There is no set age for a dancer to go on Pointe in Ballet, too early before the ankles are fully developed apparently leads to Arthritis. Young ballet dancers and their parents should be aware that, along with the rewards of a professional career, often come painful and arthritic ankles.

Several professional ballet dancers I know claim they were able to lengthen their careers or slow the progression of ankle disease in the form of Arthritis by taking longer breaks between performances.

Ankle problems are one of the leading contributory factors in ending a dancer's career. A third to half of the season, many dancers live with chronic ankle pain.

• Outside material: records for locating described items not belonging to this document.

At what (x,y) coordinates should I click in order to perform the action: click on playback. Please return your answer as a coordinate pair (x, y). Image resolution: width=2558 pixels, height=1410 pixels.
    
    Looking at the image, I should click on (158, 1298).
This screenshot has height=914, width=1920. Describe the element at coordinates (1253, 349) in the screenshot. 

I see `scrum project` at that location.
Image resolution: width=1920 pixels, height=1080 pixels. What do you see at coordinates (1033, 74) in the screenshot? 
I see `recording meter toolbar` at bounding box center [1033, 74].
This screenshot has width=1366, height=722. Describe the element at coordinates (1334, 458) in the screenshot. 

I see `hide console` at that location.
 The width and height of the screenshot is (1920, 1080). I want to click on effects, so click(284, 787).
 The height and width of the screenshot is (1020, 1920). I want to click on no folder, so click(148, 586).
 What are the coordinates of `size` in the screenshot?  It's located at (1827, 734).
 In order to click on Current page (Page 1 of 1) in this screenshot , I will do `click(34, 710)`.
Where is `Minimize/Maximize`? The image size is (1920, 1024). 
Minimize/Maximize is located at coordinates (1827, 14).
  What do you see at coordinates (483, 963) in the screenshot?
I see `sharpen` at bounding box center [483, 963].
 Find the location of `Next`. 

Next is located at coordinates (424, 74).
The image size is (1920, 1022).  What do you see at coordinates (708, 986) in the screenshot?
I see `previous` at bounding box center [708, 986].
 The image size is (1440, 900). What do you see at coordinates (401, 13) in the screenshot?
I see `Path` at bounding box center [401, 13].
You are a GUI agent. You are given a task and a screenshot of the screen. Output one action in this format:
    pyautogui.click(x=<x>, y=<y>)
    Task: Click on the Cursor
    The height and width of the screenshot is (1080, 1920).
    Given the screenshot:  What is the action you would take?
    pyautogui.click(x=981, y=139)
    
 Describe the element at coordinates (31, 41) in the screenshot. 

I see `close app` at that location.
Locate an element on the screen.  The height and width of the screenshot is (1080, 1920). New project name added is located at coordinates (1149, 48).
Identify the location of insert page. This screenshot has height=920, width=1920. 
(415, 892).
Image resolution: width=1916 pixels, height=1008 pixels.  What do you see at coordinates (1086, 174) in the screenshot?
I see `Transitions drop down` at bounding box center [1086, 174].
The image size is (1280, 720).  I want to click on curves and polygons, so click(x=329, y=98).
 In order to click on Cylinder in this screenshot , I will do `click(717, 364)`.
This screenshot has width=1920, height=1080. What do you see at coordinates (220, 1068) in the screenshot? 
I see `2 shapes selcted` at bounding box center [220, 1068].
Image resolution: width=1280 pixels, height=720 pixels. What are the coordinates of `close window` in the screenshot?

This is nothing new to ballet dancers, who are used to performing with pain much of the time. But perhaps the problems might be prevented, or at least alleviated, if dancers waited until they were older to go on Pointe.
re: Working your way up to pointe
By gabbyballet
On Sat Jun 16, 2018 01:35 AM
Well, Misty Copeland for example started ballet when she was 13. I must admit, it took me 9 years to work up to pointe. Most students start pointe at around 12/13, after at least 3/4 years of formal training. Just warning you, it hurts, and I got a minor injury after my 2nd ever pointe class. (I couldn't stretch or do ballet for about a week.) If you work hard, and attend classes 2-3 times per week, you may be able to go on pointe in 3-4 years depending on your ankle strength.
re: Working your way up to pointe
By gabbyballet
On Sat Jun 16, 2018 01:38 AM
Well, Misty Copeland for example started ballet when she was 13. I must admit, it took me 9 years to work up to pointe. Most students start pointe at around 12/13, after at least 3/4 years of formal training. Just warning you, it hurts, and I got a minor injury after my 2nd ever pointe class. (I couldn't stretch or do ballet for about a week.) If you work hard, and attend classes 2-3 times per week, you may be able to go on pointe in 3-4 years depending on your ankle strength.